Saved data entries
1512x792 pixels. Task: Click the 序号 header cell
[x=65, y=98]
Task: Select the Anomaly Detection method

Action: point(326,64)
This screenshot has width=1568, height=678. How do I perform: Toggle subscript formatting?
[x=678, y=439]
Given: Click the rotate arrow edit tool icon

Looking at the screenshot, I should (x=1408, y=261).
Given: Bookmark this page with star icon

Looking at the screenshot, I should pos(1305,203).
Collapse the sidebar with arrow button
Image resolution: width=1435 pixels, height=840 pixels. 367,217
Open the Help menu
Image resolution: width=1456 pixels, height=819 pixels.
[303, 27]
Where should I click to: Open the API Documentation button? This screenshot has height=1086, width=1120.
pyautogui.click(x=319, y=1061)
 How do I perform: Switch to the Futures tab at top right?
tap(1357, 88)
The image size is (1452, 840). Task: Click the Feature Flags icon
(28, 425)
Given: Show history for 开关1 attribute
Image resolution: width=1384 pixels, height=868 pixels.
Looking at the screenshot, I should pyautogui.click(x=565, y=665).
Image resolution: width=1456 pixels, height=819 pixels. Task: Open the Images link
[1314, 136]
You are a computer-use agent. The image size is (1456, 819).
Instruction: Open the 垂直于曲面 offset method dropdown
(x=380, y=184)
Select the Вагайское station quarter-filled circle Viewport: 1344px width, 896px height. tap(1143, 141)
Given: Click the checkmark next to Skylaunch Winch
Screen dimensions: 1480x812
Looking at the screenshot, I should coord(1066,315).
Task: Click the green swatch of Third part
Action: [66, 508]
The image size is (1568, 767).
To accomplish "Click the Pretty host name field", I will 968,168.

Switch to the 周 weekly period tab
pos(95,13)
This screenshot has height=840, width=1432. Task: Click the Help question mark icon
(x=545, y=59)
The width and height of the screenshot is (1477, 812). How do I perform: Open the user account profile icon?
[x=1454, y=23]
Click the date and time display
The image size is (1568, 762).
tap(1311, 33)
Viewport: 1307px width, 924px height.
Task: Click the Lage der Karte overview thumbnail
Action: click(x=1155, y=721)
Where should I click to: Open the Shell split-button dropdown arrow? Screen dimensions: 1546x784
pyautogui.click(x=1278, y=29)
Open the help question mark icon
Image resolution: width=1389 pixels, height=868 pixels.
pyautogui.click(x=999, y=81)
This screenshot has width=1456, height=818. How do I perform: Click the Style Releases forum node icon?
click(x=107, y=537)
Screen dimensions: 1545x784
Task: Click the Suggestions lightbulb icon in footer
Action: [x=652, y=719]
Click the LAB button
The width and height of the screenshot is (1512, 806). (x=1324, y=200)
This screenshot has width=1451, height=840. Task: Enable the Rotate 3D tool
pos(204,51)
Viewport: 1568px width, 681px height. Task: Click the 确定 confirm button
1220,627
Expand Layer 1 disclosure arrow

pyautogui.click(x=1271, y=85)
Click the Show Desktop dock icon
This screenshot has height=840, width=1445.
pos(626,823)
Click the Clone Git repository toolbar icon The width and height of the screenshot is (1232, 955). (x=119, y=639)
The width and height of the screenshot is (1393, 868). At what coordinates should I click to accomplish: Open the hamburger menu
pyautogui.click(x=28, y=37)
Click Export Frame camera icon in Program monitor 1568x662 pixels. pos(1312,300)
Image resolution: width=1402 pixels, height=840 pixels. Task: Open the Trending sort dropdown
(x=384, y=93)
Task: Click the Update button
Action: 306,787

- [ACTIVITY]: Would you restate word for word every line from the one holding "Click Export Frame" to the end of the entries, both ends included?

- [SOLVED PROBLEM]:
Click Export Frame camera icon in Program monitor 1568x662 pixels. pos(1312,300)
Image resolution: width=1402 pixels, height=840 pixels. Task: Open the Trending sort dropdown
(x=384, y=93)
Task: Click the Update button
Action: 306,787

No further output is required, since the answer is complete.